As someone who is dead afraid of deep open waters, I am still slightly annoyed by similar sentiment in others. We only find a fleeting mention of an amphibian cyborg in the earlier Haraway’s work, when she discusses Superluminal, a science fiction novel by her fellow biologist Vonda McIntyre, who also contributed to the Crochet Coral Reef project. Namely, in the Cyborg Manifesto, Haraway describes the character from this novel who is amphibian but does not want to remain so, reminiscent of Hans Christian Andersen’s Mermaid. “Orca, a genetically altered diver, can speak with killer whales and survive deep ocean conditions, but she longs to explore space as a pilot, necessitating bionic implants jeopardizing her kinship with the divers and cetaceans”  (D. Haraway, 2015, p. 179). Even here, although we are supposed to read this example as a celebration of the cyborg, what is, in fact, stated, is that a brain in the vat of a cosmic station is superior to an amphibian living in harmony with their immediate environment. These constrains of imagination can be illustrative of the mind/body split in Western though, - that exact failure that Donna Haraway has been successfully fighting while exploring other topics and themes. 
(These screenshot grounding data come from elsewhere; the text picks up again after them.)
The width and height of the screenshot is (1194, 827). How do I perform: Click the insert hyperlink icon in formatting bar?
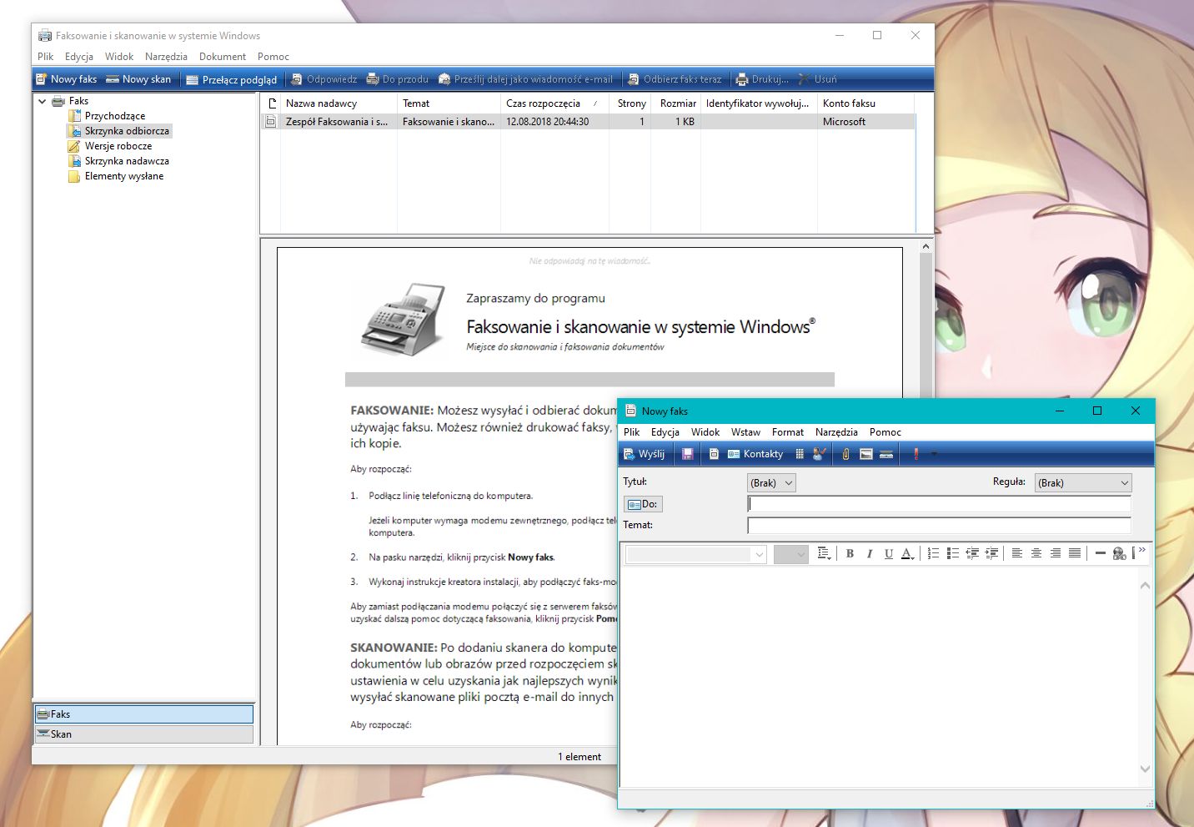click(1119, 553)
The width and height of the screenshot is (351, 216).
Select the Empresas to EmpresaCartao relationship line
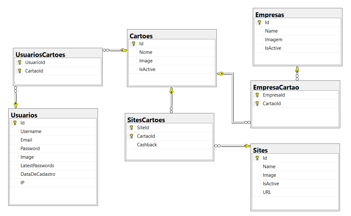tap(297, 73)
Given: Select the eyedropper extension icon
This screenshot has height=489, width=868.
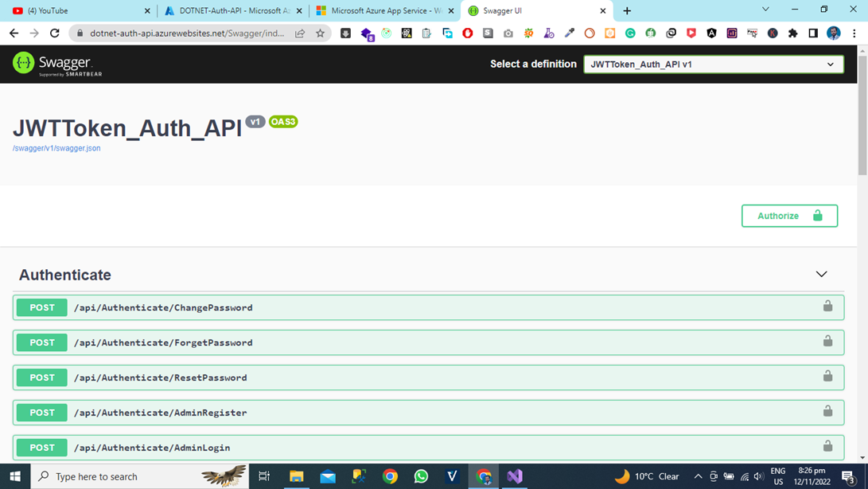Looking at the screenshot, I should 569,33.
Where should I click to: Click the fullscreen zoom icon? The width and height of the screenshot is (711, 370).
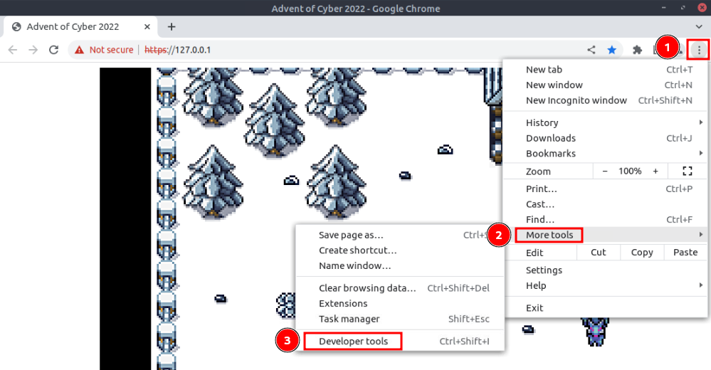pos(687,171)
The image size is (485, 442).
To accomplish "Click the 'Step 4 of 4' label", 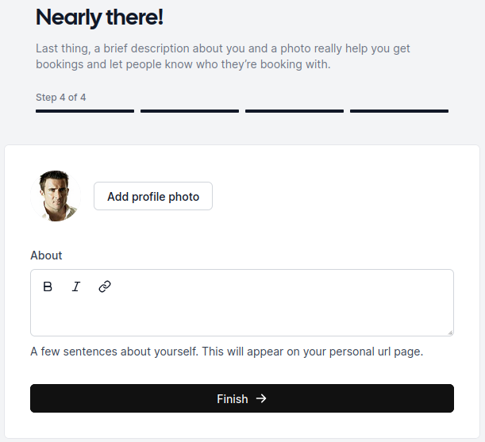I will pyautogui.click(x=61, y=98).
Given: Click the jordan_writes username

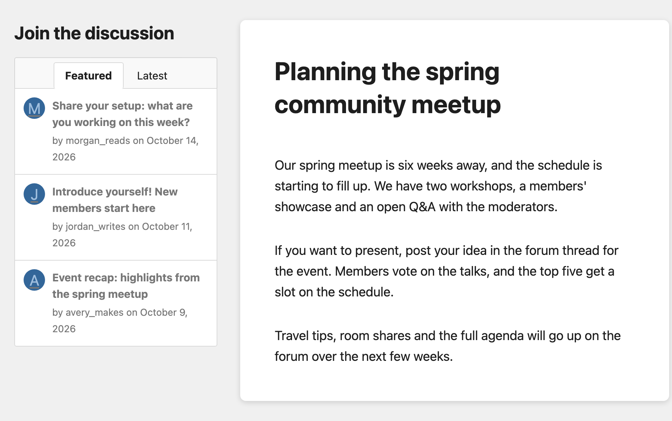Looking at the screenshot, I should click(95, 227).
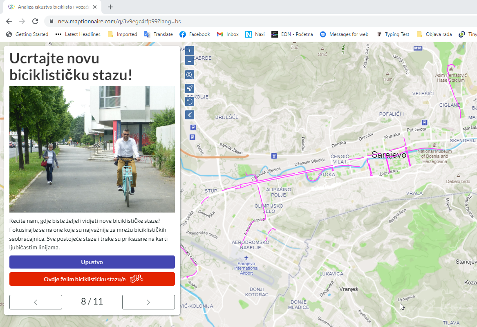Expand the Imported bookmarks folder
Screen dimensions: 477x327
pyautogui.click(x=122, y=34)
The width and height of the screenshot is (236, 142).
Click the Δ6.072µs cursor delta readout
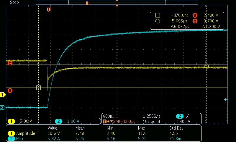tap(180, 27)
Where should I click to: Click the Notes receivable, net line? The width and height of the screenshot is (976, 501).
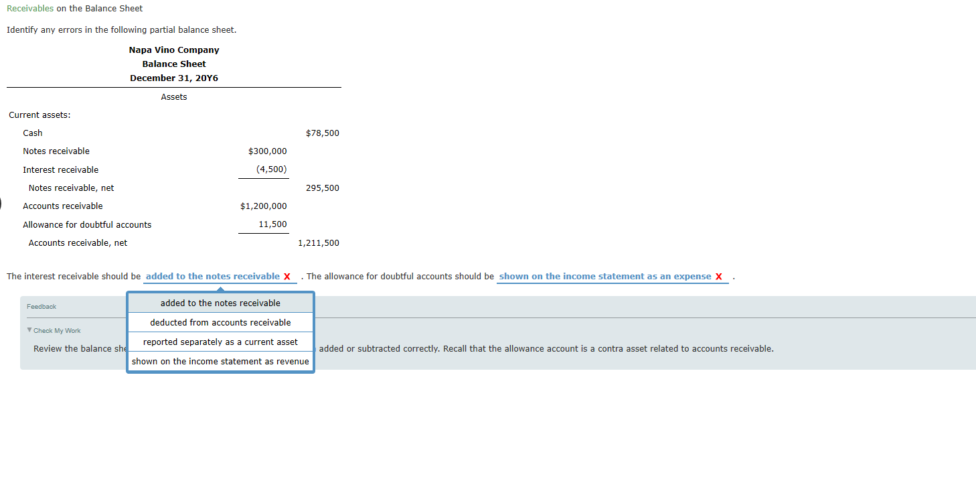coord(71,188)
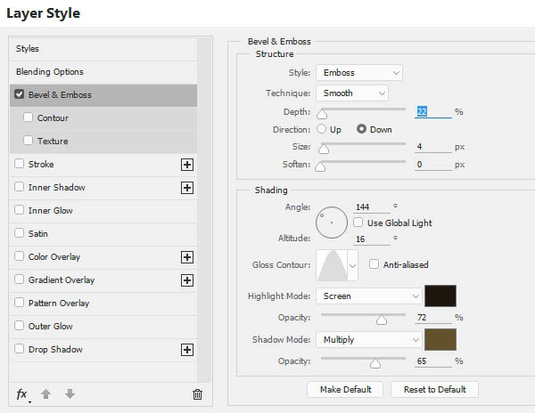535x413 pixels.
Task: Open the Technique dropdown showing Smooth
Action: [352, 93]
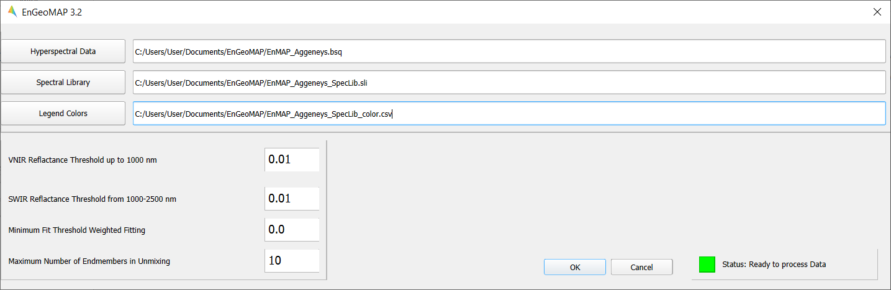Confirm settings with the OK button

pos(575,267)
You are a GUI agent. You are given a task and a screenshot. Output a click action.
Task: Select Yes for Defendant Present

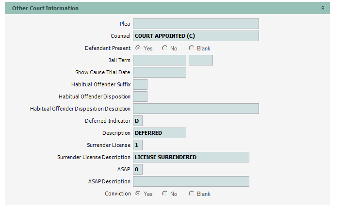[138, 48]
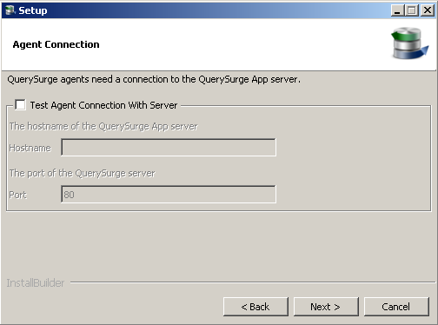Viewport: 438px width, 325px height.
Task: Minimize the Setup window
Action: pyautogui.click(x=397, y=10)
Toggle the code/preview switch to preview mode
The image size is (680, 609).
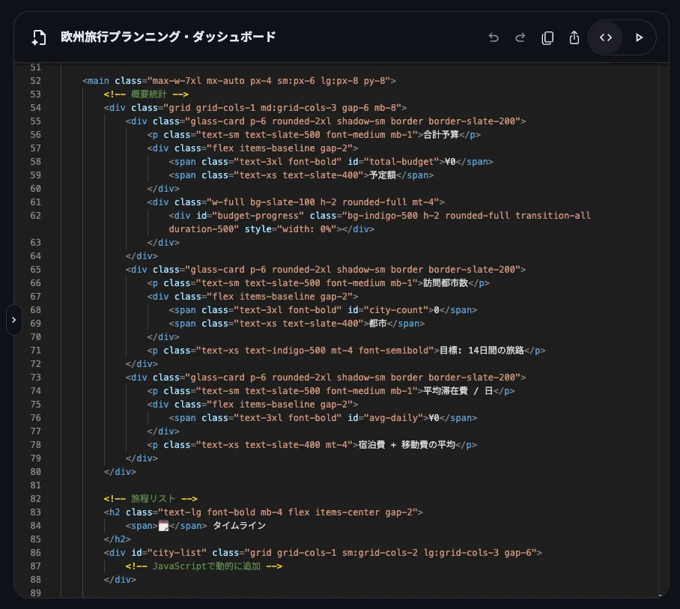639,37
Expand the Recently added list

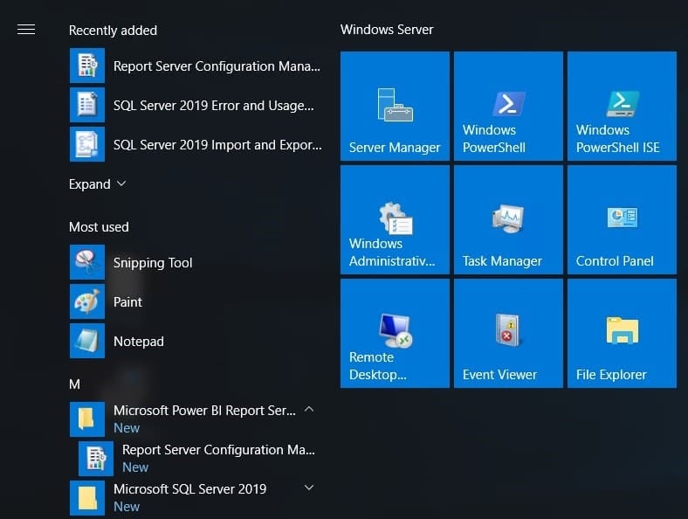98,184
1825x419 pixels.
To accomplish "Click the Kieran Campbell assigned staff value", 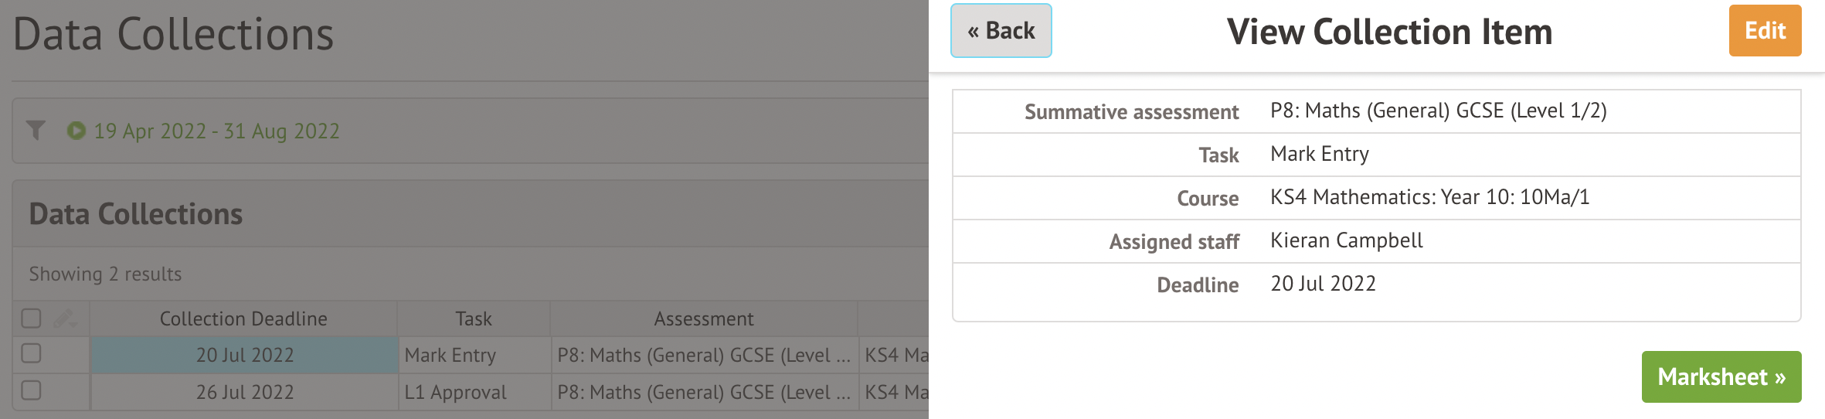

Again, I am not the one to judge. I grew up in a landlocked country – one of only forty-four such countries in the world, which is considered a serious geoeconomical disadvantage. My imaginary of the underwater world was shaped by Jacques-Yves Cousteau, Alexander Belyaev, and illustrated children literature. This fantastic imaginary presents the Big Blue as the place of the most striking, nonhuman beauty, that can only be trivialized by human art. Now when I actually live by the sea, I can’t stop admiring its enormous power, both in spiritual and technological terms, - a hyperobject, in terms of Timothy Morton (Morton, 2013). By discovering more amphibian humans and aquatic cyborgs as main protagonists in fantastic media, I hope to explore the limits of the typically Western, or, more precisely, white American procedures of constructing the Other, that often can be traced to the questionable legacy of the unquestionably racist H.P. Lovecraft. While we should always admire quality horror storytelling, it is also our responsibility to admit, and fight, our own fears while enjoying fantastic and horror fiction.